- [EXERCISE MATERIALS]
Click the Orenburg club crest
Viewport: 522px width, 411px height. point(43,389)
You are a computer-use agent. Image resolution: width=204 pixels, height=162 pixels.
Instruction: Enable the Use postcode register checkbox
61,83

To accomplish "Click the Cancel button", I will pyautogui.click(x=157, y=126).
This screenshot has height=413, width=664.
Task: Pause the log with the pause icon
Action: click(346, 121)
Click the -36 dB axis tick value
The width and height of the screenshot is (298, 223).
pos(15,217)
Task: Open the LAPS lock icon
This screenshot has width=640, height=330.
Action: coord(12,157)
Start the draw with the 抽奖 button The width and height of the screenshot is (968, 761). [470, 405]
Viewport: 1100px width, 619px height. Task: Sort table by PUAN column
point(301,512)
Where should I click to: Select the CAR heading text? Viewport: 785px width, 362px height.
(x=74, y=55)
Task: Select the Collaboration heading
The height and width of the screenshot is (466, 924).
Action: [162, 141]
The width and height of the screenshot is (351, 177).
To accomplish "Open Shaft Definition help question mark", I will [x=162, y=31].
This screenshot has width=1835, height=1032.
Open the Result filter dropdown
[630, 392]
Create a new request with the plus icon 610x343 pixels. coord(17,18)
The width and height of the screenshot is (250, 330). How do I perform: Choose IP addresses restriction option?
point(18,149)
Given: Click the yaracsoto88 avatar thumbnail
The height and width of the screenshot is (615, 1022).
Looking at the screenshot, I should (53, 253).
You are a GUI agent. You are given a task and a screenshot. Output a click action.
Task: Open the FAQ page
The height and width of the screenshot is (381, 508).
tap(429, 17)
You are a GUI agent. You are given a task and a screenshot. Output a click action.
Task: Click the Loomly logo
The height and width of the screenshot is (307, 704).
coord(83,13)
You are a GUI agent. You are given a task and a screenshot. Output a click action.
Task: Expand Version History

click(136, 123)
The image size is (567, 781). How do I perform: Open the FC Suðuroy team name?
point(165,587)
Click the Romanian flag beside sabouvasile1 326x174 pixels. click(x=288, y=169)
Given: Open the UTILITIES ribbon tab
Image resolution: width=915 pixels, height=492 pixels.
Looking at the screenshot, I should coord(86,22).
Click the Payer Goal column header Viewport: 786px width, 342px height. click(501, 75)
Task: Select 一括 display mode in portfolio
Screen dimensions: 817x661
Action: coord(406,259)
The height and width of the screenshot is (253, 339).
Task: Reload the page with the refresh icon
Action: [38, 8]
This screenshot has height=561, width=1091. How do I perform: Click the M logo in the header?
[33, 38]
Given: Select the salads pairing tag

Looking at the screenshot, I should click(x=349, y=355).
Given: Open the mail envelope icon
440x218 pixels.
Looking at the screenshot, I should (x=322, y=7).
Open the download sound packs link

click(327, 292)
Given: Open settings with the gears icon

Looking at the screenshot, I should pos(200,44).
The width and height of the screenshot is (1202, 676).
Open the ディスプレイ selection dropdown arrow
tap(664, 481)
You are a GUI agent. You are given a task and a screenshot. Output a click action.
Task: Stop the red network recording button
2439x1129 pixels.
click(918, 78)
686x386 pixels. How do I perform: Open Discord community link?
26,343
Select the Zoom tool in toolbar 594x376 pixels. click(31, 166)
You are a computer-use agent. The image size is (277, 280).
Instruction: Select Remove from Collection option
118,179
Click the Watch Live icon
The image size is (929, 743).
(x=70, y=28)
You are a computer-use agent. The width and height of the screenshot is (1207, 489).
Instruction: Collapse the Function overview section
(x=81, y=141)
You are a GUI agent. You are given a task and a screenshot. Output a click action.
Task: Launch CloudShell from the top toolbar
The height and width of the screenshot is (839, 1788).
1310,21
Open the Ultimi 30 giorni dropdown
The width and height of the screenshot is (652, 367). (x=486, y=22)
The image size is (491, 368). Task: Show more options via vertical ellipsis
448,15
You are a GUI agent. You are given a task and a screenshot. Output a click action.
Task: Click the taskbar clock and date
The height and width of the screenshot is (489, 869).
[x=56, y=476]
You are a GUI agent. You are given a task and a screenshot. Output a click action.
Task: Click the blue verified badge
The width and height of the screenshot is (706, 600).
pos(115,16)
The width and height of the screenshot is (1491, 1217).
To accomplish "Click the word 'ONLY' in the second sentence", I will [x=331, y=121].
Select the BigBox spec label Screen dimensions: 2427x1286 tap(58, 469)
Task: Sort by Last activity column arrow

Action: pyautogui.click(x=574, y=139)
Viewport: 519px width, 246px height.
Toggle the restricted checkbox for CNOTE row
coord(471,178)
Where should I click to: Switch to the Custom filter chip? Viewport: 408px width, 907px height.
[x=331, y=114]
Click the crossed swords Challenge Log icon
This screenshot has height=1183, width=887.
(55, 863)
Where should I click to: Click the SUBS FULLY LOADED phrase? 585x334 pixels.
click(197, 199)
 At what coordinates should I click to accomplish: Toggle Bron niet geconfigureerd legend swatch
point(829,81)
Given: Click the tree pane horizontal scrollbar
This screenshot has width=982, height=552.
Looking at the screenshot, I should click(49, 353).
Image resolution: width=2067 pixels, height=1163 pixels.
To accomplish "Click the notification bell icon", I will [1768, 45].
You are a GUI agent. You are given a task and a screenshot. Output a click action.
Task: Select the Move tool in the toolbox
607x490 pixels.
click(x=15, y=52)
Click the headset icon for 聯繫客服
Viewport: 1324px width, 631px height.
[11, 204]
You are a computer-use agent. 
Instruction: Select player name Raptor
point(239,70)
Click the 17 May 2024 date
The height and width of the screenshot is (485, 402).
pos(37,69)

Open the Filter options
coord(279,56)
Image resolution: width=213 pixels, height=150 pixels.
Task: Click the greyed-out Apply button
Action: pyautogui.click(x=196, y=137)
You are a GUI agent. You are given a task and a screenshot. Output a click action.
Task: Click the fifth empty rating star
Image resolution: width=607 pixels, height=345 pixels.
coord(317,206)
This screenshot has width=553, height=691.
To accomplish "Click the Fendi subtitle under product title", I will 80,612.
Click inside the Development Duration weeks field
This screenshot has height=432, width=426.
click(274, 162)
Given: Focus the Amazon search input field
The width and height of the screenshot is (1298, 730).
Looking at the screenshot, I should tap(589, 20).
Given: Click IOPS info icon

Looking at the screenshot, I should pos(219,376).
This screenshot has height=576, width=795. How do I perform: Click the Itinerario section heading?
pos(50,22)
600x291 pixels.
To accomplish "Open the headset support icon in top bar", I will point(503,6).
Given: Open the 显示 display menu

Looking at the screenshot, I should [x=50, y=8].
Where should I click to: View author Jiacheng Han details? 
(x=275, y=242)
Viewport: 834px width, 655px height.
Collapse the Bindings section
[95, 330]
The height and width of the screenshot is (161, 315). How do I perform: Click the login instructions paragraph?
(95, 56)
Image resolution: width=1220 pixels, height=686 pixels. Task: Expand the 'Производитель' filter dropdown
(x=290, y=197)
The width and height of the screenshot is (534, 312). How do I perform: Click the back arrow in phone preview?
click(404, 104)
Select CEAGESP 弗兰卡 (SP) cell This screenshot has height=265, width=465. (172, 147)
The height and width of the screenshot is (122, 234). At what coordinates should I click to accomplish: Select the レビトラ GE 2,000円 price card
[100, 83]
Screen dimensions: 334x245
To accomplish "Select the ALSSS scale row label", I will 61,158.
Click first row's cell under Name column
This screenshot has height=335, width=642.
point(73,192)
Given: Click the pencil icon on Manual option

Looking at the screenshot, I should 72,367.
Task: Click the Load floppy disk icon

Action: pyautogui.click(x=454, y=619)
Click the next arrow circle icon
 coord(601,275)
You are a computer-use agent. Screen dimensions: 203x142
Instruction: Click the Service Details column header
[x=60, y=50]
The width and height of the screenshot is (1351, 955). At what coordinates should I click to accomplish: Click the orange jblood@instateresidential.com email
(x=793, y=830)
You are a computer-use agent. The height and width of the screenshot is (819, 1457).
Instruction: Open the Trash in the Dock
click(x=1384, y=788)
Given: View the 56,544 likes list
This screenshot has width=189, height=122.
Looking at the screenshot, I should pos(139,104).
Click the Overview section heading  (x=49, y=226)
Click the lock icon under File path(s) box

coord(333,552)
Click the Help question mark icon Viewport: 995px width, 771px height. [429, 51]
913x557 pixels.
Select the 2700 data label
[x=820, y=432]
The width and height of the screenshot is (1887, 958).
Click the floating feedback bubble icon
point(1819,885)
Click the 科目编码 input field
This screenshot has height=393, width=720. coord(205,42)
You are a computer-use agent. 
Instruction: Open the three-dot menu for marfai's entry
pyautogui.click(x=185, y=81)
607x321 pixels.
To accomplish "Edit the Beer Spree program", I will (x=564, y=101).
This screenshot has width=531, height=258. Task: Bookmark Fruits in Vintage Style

- [PROBLEM TO SOLVE]
Please copy out the lines of the entries word for word, starting at the line that contains "Given: Click the yaracsoto88 avatar thumbnail" and ending at the line that contains "Click the Payer", with both of those lines included.

- [ANSWER TO THE EXERCISE]
Given: Click the yaracsoto88 avatar thumbnail
The height and width of the screenshot is (615, 1022).
Looking at the screenshot, I should (53, 253).
You are a GUI agent. You are given a task and a screenshot. Output a click action.
Task: Open the FAQ page
The height and width of the screenshot is (381, 508).
tap(429, 17)
You are a GUI agent. You are given a task and a screenshot. Output a click action.
Task: Click the Loomly logo
The height and width of the screenshot is (307, 704).
coord(83,13)
You are a GUI agent. You are given a task and a screenshot. Output a click action.
Task: Expand Version History

click(136, 123)
The image size is (567, 781). How do I perform: Open the FC Suðuroy team name?
point(165,587)
Click the Romanian flag beside sabouvasile1 326x174 pixels. click(x=288, y=169)
Given: Open the UTILITIES ribbon tab
Image resolution: width=915 pixels, height=492 pixels.
Looking at the screenshot, I should coord(86,22).
Click the Payer Goal column header Viewport: 786px width, 342px height. click(501, 75)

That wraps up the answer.